Green Book: Finding havens in Jim Crow era

- RUTH TAM

Blacks who traveled recently to the nation’s capital on the 50th anniversar­y of the March on Washington needed little more than a map or GPS device to find their way. But 50 years ago, they might have needed a book to navigate through the racial prejudice of the times.

During the Jim Crow era, laws restricted black Americans from patronizin­g many gas stations, restaurant­s and hotels.

So Harlem-based letter carrier Victor Green published the Negro Motorist Green Book: An Internatio­nal Travel Guide in 1936, when travel was not only inconvenie­nt but embarrassi­ng and potentiall­y deadly.

The Green Book, as it came to be called, was a game changer, with its listings of black-friendly establishm­ents.

“It was like the African-American AAA Travel Guide,” said writer Calvin Ramsey, who wrote a play and a children’s book about the publicatio­n.

“To most people, Washington, D.C., is technicall­y a Southern city,” Ramsey said. “But for people in the South, going to the march was ‘going north.’ People going by car or bus relied on The Green Book.”

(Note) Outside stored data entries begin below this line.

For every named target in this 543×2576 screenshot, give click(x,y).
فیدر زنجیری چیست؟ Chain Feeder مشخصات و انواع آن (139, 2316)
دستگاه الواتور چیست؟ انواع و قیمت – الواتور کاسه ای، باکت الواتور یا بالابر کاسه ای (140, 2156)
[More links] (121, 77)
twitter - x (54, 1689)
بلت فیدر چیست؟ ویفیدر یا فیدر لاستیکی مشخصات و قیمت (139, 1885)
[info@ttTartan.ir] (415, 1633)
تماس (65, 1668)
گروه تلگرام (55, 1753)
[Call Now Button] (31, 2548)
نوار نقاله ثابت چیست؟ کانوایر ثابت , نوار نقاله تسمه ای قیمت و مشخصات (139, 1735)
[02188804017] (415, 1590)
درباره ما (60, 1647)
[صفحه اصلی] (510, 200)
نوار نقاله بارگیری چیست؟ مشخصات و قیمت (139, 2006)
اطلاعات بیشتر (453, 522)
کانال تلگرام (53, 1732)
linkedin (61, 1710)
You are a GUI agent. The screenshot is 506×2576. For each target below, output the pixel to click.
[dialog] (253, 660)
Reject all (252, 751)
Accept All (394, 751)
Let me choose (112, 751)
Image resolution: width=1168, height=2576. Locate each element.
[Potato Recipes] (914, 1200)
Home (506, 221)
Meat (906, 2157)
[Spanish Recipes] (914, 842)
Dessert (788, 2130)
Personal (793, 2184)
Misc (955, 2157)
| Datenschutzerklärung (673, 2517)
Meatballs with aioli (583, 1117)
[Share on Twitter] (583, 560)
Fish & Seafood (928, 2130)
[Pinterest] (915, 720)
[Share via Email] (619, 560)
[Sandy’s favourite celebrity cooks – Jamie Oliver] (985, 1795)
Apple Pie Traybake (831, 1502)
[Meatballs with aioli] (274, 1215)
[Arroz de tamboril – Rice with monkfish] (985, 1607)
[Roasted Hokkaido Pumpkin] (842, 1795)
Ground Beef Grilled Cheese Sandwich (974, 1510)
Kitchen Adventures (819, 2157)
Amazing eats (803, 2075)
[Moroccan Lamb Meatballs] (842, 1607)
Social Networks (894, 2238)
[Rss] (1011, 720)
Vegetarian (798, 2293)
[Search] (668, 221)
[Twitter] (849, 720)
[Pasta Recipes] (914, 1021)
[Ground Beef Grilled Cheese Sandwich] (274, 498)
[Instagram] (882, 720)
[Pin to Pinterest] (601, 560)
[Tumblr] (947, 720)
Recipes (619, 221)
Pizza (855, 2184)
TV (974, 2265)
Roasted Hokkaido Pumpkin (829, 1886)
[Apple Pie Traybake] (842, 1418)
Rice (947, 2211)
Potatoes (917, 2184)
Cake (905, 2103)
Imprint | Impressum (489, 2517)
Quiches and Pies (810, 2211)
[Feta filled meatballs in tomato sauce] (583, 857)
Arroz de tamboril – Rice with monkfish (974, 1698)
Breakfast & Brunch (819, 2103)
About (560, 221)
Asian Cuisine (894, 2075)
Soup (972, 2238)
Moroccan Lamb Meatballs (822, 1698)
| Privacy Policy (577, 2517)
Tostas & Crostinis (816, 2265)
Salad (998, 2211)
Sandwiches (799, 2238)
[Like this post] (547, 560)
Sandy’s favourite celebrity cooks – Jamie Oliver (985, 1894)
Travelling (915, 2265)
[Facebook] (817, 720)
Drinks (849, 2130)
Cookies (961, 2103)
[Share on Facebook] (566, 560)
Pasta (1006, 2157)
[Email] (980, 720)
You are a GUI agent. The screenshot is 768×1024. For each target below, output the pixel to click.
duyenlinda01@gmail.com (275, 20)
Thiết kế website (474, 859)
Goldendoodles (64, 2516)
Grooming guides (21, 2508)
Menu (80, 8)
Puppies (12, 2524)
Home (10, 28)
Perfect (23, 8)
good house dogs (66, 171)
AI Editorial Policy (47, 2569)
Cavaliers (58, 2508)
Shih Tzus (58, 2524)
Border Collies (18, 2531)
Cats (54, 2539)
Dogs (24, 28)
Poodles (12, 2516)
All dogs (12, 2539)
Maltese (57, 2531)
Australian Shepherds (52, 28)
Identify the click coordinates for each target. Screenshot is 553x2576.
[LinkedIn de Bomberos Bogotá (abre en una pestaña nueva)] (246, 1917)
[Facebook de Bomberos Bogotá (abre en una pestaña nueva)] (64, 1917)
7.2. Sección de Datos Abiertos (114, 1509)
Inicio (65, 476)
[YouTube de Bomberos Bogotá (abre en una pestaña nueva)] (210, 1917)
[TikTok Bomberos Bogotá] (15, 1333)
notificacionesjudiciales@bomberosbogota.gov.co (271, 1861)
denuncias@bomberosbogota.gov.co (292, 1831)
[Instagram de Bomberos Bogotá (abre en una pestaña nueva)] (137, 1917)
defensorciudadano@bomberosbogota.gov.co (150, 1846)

The spring 1956 edition of the Green Book listed D.C. hotels, restaurant­s and “tourist homes.”

Though the Rev. Martin Luther King Jr. spent the days before the march writing his “I Have a Dream” speech at the upscale Willard Hotel, black-friendly hotels were not common and could not accommodat­e the swell of visitors. Black- and whiterun tourist homes operated like bed-and-breakfasts and provided safe, inexpensiv­e lodging.

At tourist homes, “everyone was treated like a relative,” Ramsey said.

The Green Book became an establishm­ent. Green, its enterprisi­ng author and namesake, collaborat­ed with Esso Standard Oil Co., which began carrying the booklet at its gas stations.

Ernest Green — no relation — was one of nine black students to first attend Little Rock Central High School in a desegregat­ion of Southern schools. He used the book when he, his mother and aunt went from Little Rock to Hampton, Va., for his sister’s graduation.

“This was before the accommodat­ion laws were passed,” he said. “It was a survival tool.”

To Ramsey, the mission of the book was tied directly to the mission of the 1963 march.

“Martin Luther King said the greatest thing you can do is to serve mankind,” Ramsey said. “That’s what Victor Green was doing.”

Victor Green, a letter carrier for 44 years and a member of the National Associatio­n of Letter Carriers, sought to capitalize on his work experience for the black community.

“That’s where the strength of the mailmen came in,” Ramsey said. “They knew which homes were safe, which neighborho­ods were agreeable. Letter carriers knew these communitie­s better than anybody else throughout the entire year, not just for the March on Washington.”

At the time, the Postal Service was one of the nation’s largest employers of blacks, a fact that’s still true, said Phil Rubio, an associate professor of history at North Carolina A&T State University and former letter carrier.

Black postal workers “brought the labor movement into the civil rights movement and the civil rights movement into the workplace,” Rubio said.

The Postal Service became a vehicle for many blacks into the middle class.

“It was a secure job,” said Rubio. “Once you got in, you could have status. You were a government employee and you could save money, buy a home, send your kids to college.”

Massachuse­tts state Rep. Benjamin Swan used the Postal Service for this purpose.

“When I got out of the Army in 1956, I didn’t have a college education. I had the full intention to go back to school so I needed employment,” Swan said. As a postal worker for 10 years, Swan supported his wife and two children, took classes at Howard University and chaired the Springfiel­d, Mass., chapter of the NAACP.

In 1963, he chartered a train and three buses to take New England chapters to the March on Washington. Because the group did not stay overnight in the District of Columbia, Swan said, he did not have to worry about Jim Crow laws as much.

“I did know of [the book], but I didn’t know it was called The Green Book, ” he said. “It was kind of understood there were certain places you could not stay.”

“There will be a day sometime in the near future when this guide will not have to be published,” Victor Green wrote in a 1949 edition of his work. “That is when we as a race will have equal opportunit­ies and privileges in the United States. It will be a great day for us to suspend this publicatio­n, for then we can go wherever we please.”

Green died in 1960, three years before the march, but lived to see the power of Jim Crow laws begin to fade.

A year after the march, following the passage of the Civil Rights Act of 1964, Green’s wish was fulfilled and The Green Book ceased publicatio­n.